┏━━

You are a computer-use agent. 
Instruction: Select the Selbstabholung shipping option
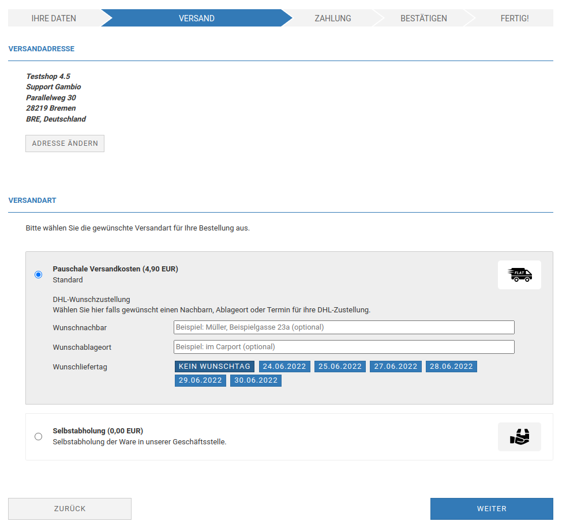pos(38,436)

┗━━
┏━━

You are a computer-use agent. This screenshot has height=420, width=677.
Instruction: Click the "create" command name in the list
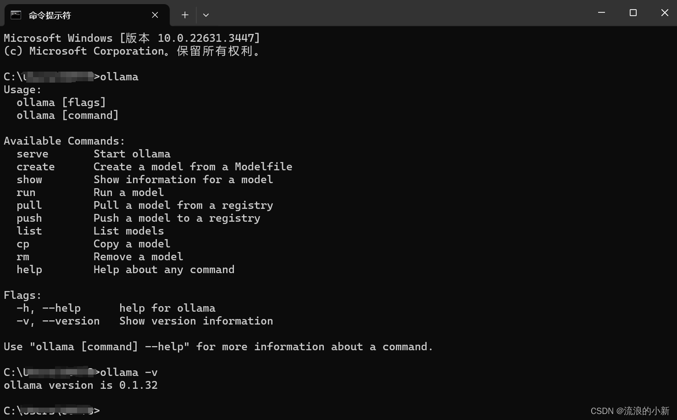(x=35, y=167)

┗━━

What the exercise asks: Could you copy each line of the material that holds "agent"?

Written solution:
You are a computer-use agent. 
You are a computer-use agent. This screenshot has height=420, width=677.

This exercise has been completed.